节点文献

面向推荐系统的关键问题研究及应用

Research on the Key Issues for the Recommender Systems

【作者】 刘士琛

【导师】 熊焰;

【作者基本信息】 中国科学技术大学 , 计算机应用技术, 2014, 博士

【摘要】 随着互联网近年来在国内外爆炸式的发展,互联网上的数据、信息以前所未有的速度疯狂增长。因此怎样从海量数据中发现自己希望寻找的内容已经成为越来越多的用户面临的一大难题,也成为大量专家学者研究的热门课题。用户从互联网上发现并获取数据信息,一般看来经历了三个阶段:1,最初始是各类门户网站的建立,如sina、sohu、yahoo等,他们帮助用户梳理、组织各类常用的热门的资源、信息,供用户发现、浏览。但一方面梳理整合的信息毕竟是有限的,用户的需求不一定包含其中;另一方面随着数据的爆炸式增长,太多的数据会使得门户网站变得杂乱臃肿,因此这些网站也只能选择相对重要的信息检索。2,然后是搜索引擎的出现,如google,baidu等,用户能通过搜索引擎检索自己希望获取的内容;然而检索结果的准确性极依赖于用户对问题的描述,同时一般用户的描述通常是不够准确的,这会直接导致检索结果出现偏差,用户很难完全准确的找到自己所需的结果。
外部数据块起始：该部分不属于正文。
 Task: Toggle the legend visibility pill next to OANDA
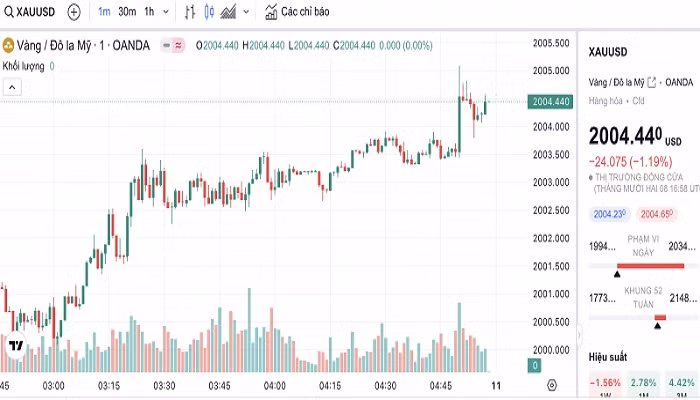(174, 45)
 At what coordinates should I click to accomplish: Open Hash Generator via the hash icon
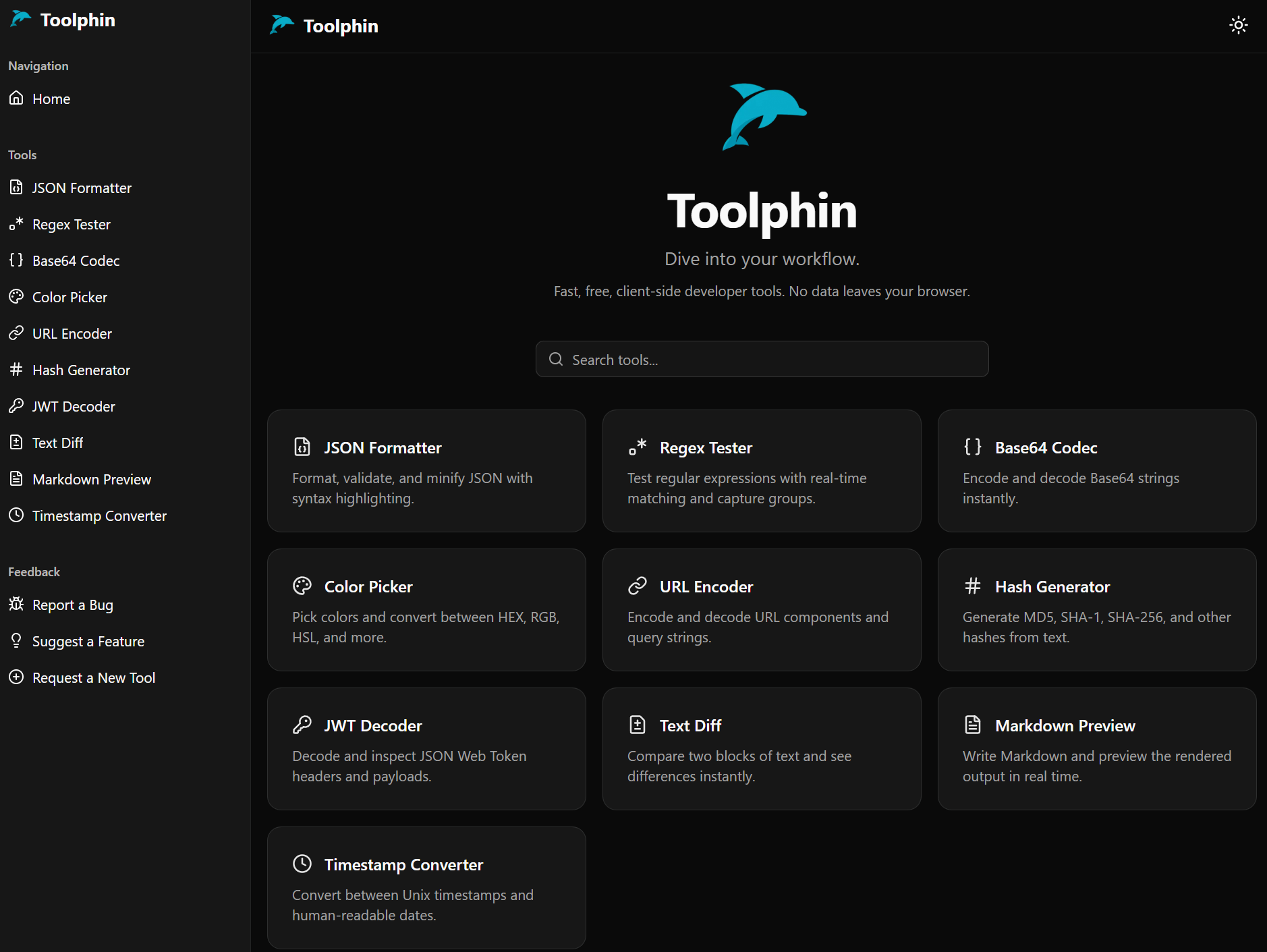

3,最近则是推荐系统的产生,用户不再需要主动搜索,而系统会智能的通过用户的属性信息,用户的历史记录,为用户推荐用户可能会需要的信息,如taobao、netflix等会智能的为用户推荐商品、电影,这在用户需求不够明确时,能为用户精简信息。值得注意的是以上三个阶段不是一个进化的过程,而是一个相互补充,互相协作的关系。由于推荐系统能很好的解决互联网“信息过载”的问题,因此广受用户欢迎,也因此被越来越多的网站、公司使用,而与之相应的推荐算法也越来越受到学术界的重视,成为一个重要的研究领域。然而面对不同种类的数据与越来越复杂的应用场景,推荐系统会面临不同的问题,如冷启动问题和可扩展性等常规问题;又如应用场景的区别、数据分布的不一致会使得同样的算法在不同场景、数据上得到的结果相差很远;同时存在的是某些推荐算法问题的求解困难等新问题。针对以上推荐系统中存在的问题,本文深入研究推荐系统,做了以下几点研究工作:(1)基于非参数统计的相似度模型研究。协同过滤算法是推荐系统最基本也是最主流的算法,被成功的运用于大量商业模型中,取得了很好的效果。该算法主要由两步组成,其中相似度的计算是第一步也是最为关键的一步。然而1,不同应用场景的数据会有各自的特点,具有明显的差异性、分布明显不同,使用同样的相似度度量模型是不够准确的;2,传统的欧氏距离、皮尔逊相关度、余弦相似度等都有各自的局限性,已经不能直接应用于越来越复杂的场景:3,对于稀疏的数据,算出的相似度置信概率极低,直接用于推荐会降低推荐精度。基于以上原因,本文提出了一种基于非参数统计的相似度模型,基于非参数统计的思想,该模型能将不同场景的数据映射到统一的空间,去除不同数据间的差异,将其统一到相同的标准。同时由于投影后的空间具有良好的线性性,相似度度量能很好的使用线性相似度方式计算,解决上述几点问题,提高推荐精度。(2)基于时间回溯的特征预测模型研究。数据量的不足往往是各种机器学习模型面临的最大问题之一,大量的研究表明,数据对于模型结果的重要性远远大于算法对于模型的重要性。在推荐系统中,用户的历史行为是最主要的模型数据来源。传统的推荐系统可以根据用户的历史行为预测他们的属性(如爱好、年龄、性别等),也可以直接通过历史行为找到类似的用户进而进行推荐。然而一直以来的研究中,对用户历史行为的使用都是朴素、简单的,并没有注重历史行为的时间维度。本文提出了一种基于时间回溯的特征预测模型,使历史数据的利用率大大增大,从某种意义上数倍的丰富了数据量,提高预测精度。并且,本文在taobao的真实数据上使用该方法预测用户孩子的年龄,结果表明预测精度大大高于传统方法。(3)基于演化博弈的全局优化算法研究。大量的推荐算法问题,甚至数据挖掘问题,在模型的求解过程中,都会规约到求解全局优化问题。因此求解全局优化问题是推荐系统中的一个重点问题,也是难点问题。目前,常用的算法,如梯度下降法、随机梯度下降法或者牛顿法,只适合求解凸函数最优化(凸优化)问题。而本文提出的基于演化博弈的全局优化算法尝试求解连续域上的全局优化问题,剔除掉凸函数这一强限制条件。同时在求解的过程中,基于演化博弈,本文提出了一种自适应的参数调整方案,能极大的提高算法的准确性,并一定程度减少算法的收敛时间。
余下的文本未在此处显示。